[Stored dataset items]
┄┄┄┄┄┄┄┄┄┄

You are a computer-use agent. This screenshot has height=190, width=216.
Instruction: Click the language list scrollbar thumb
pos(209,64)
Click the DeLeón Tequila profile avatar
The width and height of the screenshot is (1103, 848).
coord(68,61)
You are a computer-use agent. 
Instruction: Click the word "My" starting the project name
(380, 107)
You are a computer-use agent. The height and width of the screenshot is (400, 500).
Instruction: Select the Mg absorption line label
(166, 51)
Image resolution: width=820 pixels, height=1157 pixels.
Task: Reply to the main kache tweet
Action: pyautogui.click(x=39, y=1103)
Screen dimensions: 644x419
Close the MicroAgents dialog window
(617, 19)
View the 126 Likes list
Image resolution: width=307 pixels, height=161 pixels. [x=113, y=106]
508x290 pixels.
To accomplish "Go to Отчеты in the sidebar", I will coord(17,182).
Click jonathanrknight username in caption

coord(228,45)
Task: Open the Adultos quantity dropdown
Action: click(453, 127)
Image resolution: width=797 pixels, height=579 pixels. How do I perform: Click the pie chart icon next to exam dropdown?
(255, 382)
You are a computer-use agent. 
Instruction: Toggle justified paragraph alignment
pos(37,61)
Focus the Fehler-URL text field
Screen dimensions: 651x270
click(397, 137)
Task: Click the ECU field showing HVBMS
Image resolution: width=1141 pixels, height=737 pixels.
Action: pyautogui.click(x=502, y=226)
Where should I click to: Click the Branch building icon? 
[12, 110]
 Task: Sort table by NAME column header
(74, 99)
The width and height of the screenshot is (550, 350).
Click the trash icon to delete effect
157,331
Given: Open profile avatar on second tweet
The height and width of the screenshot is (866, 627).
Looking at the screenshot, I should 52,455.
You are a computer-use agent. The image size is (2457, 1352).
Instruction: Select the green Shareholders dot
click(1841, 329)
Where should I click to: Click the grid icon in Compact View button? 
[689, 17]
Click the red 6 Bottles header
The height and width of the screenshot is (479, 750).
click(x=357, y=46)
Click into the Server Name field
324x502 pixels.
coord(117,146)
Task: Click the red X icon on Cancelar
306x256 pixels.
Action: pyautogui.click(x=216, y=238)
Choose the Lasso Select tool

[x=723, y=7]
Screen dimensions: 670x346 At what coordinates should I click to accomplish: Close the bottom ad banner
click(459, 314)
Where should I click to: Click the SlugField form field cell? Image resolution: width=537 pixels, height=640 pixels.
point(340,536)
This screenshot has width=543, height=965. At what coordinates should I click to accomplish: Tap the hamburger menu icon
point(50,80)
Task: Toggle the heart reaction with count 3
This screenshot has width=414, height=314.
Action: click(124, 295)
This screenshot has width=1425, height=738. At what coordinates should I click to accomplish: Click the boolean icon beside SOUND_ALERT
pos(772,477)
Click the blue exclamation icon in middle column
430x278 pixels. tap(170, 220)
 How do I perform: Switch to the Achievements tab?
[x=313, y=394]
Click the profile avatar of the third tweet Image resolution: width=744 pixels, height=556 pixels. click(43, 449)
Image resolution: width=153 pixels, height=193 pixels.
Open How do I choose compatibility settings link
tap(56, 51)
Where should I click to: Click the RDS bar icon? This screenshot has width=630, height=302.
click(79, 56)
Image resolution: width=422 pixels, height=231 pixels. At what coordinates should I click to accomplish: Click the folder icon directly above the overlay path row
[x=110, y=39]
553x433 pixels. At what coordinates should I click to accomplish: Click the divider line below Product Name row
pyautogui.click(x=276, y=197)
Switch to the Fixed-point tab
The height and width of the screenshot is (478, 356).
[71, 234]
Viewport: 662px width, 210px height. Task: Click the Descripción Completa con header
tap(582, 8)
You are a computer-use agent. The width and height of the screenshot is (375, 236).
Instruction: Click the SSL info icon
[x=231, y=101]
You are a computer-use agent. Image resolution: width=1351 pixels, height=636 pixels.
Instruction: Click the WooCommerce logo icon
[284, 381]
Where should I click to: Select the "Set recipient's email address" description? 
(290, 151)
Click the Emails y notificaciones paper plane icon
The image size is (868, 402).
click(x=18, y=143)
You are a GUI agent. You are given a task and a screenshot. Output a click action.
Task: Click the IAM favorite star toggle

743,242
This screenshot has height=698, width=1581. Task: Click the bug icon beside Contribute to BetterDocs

┄┄┄┄┄┄┄┄┄┄

- [TASK DIRECTIONS] Pull out all lines in the data above that include "computer".

- [SOLUTION TO THIS TASK]
You are a computer-use agent. This screenshot has height=190, width=216.
You are a computer-use agent. 
You are a computer-use agent. The height and width of the screenshot is (400, 500).
You are a computer-use agent. 
You are a computer-use agent. The image size is (2457, 1352).
You are a computer-use agent. The width and height of the screenshot is (375, 236).
You are a computer-use agent. Image resolution: width=1351 pixels, height=636 pixels.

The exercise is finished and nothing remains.